* **YOUR ASSIGNMENT**: Your job with the data below: print everything from the line that holds "Task: Open the shopping cart bag icon" down to the line that holds "The image size is (1366, 768).", ends included, exactly, and nothing else.
(Beginning of EXERCISE DATA)
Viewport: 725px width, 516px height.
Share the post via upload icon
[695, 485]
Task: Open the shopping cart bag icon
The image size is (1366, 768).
(End of EXERCISE DATA)
(Beginning of EXERCISE DATA)
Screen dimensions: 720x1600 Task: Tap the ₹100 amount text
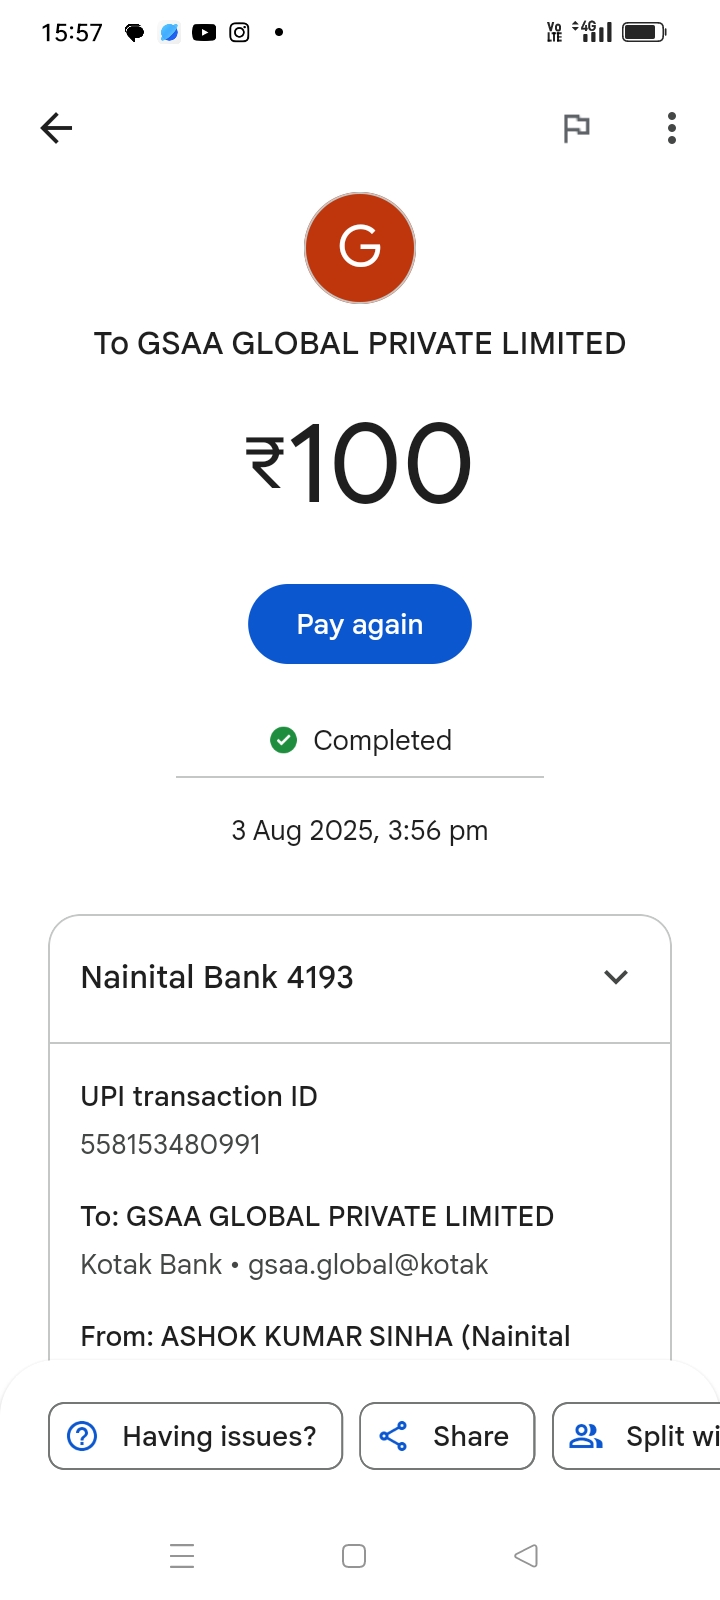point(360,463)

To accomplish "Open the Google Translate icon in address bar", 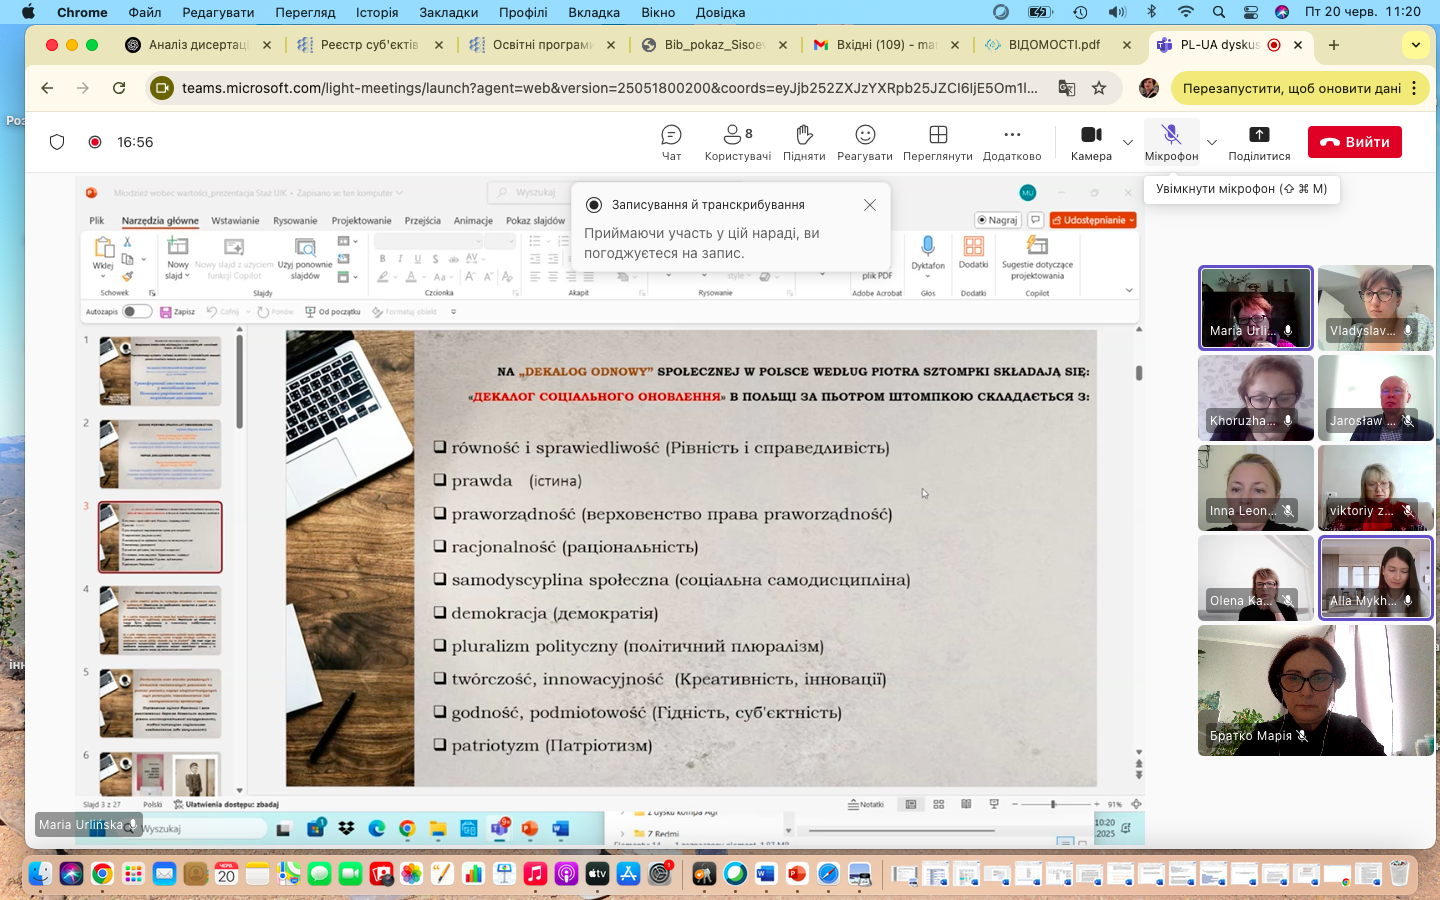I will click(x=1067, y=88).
(End of EXERCISE DATA)
* **ANSWER TO THIS EXERCISE**:
Task: Open the shopping cart bag icon
The image size is (1366, 768).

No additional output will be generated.